In late September I spent two weeks with my brother Tim on the small organic vegetable farm where he's been interning since May. It was the kind of place you just sink into, and I could have stayed for months. Not just a place, not just work, but a whole way of life. We worked hard sometimes, but always pleasant, with others. Each morning I helped Tim haul water from the creek for the animals. I learned to coax the first streams of milk out of the three goats he milked each morning. I learned that "Castor" was nervous, but not strong; you could hold her leg away from the pail with your left arm.
I learned that, theoretically, one can reach under a roosting hen to pull out eggs, but I only got up the nerve to try it once. I learned to speak "rrrr-bit" with Phoebe (the four-year-old daughter of the couple who own the farm), and which rules of frog world are non-negotiable. I learned that she likes stories involving pigs and princesses and can switch in and out of a Kentucky drawl.

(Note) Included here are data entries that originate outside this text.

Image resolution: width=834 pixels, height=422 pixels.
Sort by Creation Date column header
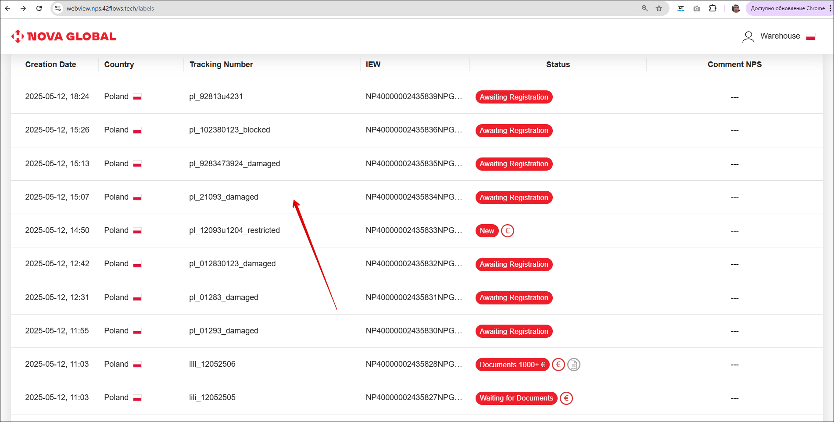tap(50, 64)
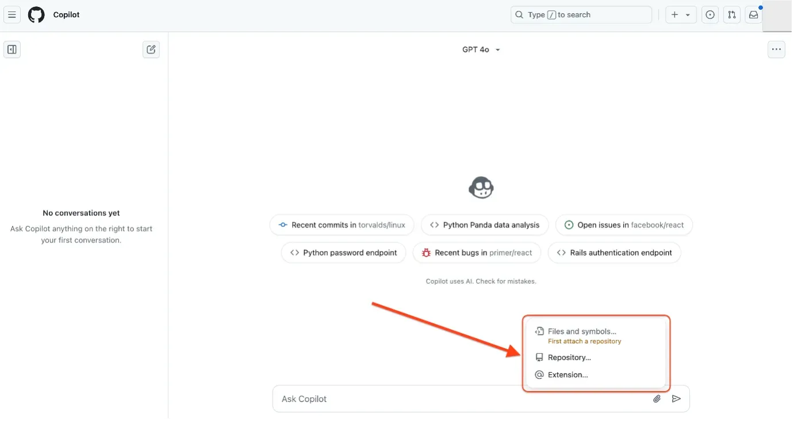
Task: Open the hamburger navigation menu
Action: tap(12, 15)
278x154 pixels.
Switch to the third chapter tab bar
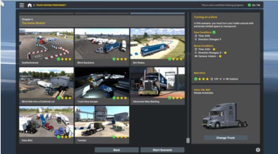click(157, 14)
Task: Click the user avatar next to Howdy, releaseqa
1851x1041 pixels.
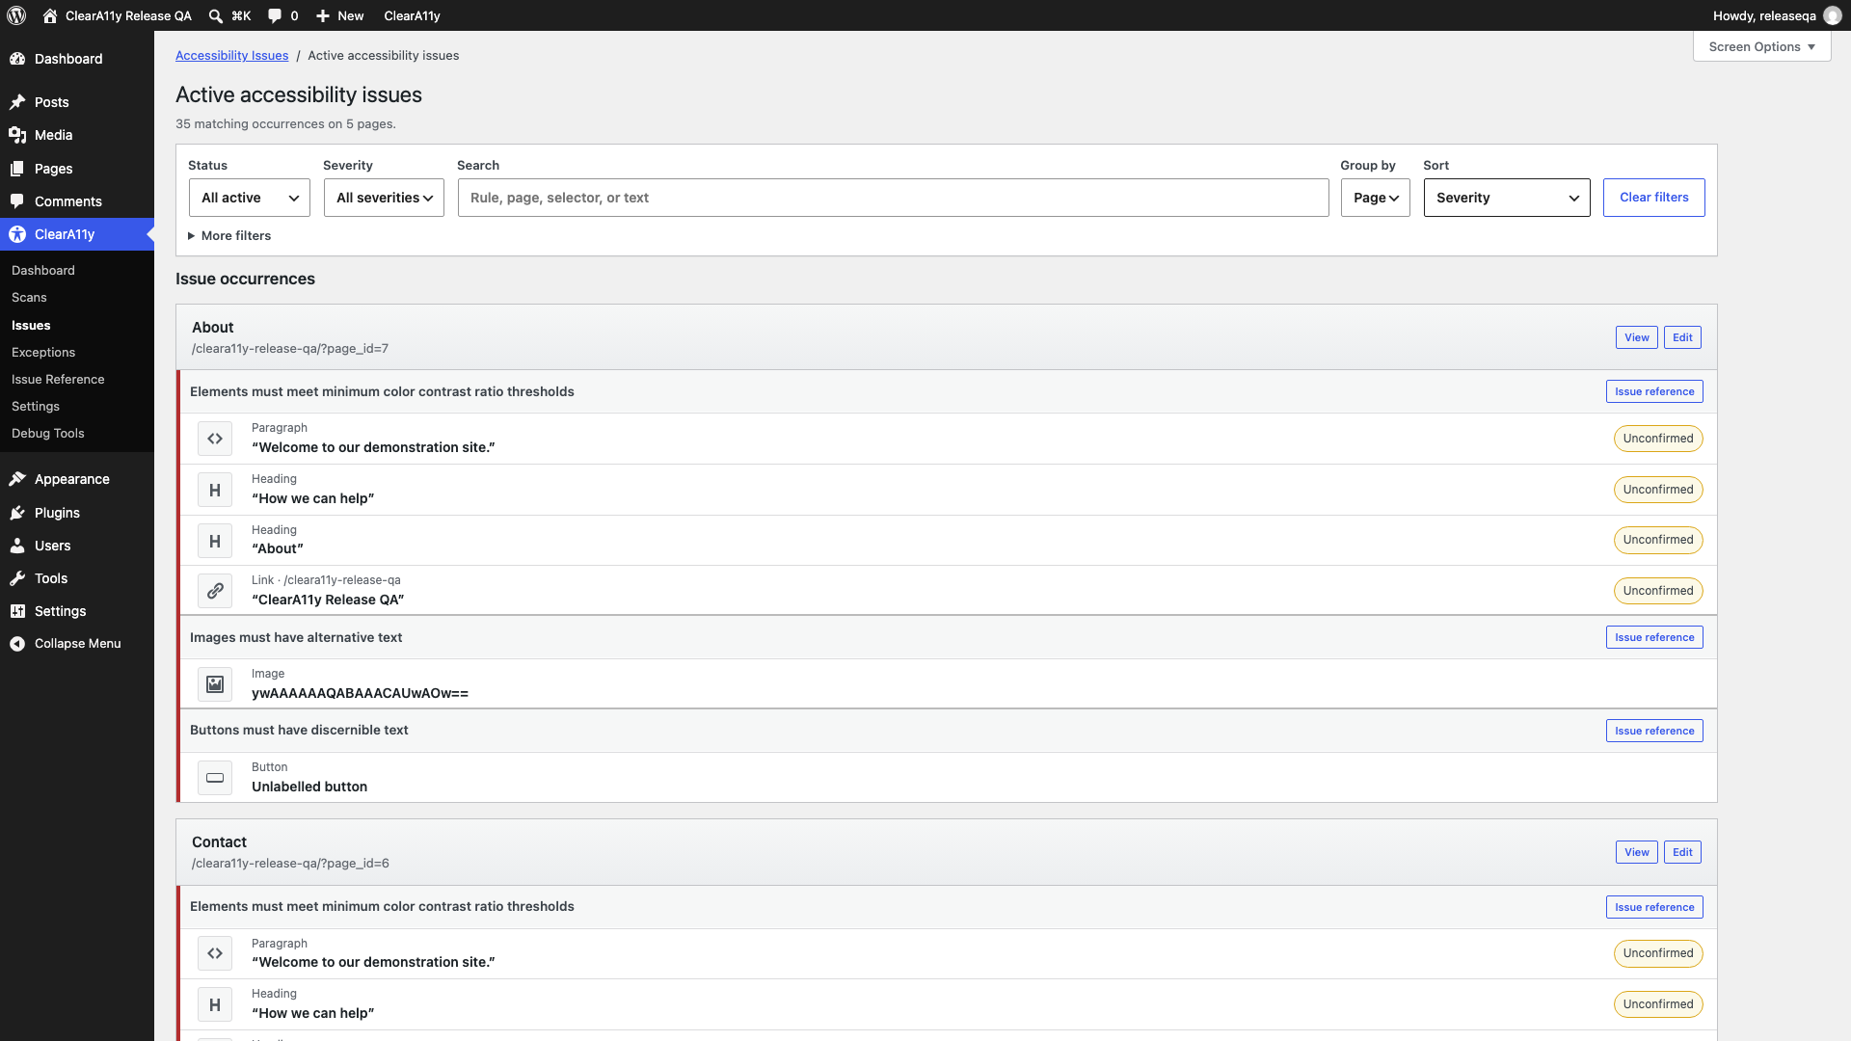Action: (x=1833, y=15)
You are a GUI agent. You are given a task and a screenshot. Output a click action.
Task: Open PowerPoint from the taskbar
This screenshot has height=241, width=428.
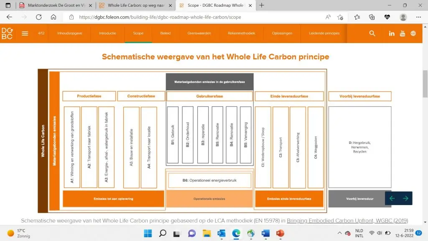(280, 233)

I learned how to identify the "sticky amaranth" plants, and to get them, carefully, near the root, before they got me. I learned to be picky about what we harvested. Checking the underside of the bell pepper to make sure it had completely turned from green to red. Culling a bunch of cherry tomatoes for just one black spot. Only the slimmest string beans are sold; the others we fry with olive oil for dinner. Throwing out all the vegetables we can't eat.
"This is what it is to live with a spirit of abundance," I thought more than once to myself. Talking and talking and talking in the shade of the tool shed. Two afternoon hours dedicated to the fiddle tunes we would play at the art exhibition on Saturday. Swinging Phoebe on the handle of the shovel. Walking slowly down the hill to the house to pick raspberries from the vine before dinner. Offer them by the handful to Phoebe, who says, "chubby bunny, chubby bunny" between fits of giggles. Eating quiche and Spanish frittatas three times a week. The chickens have been laying more than we can sell.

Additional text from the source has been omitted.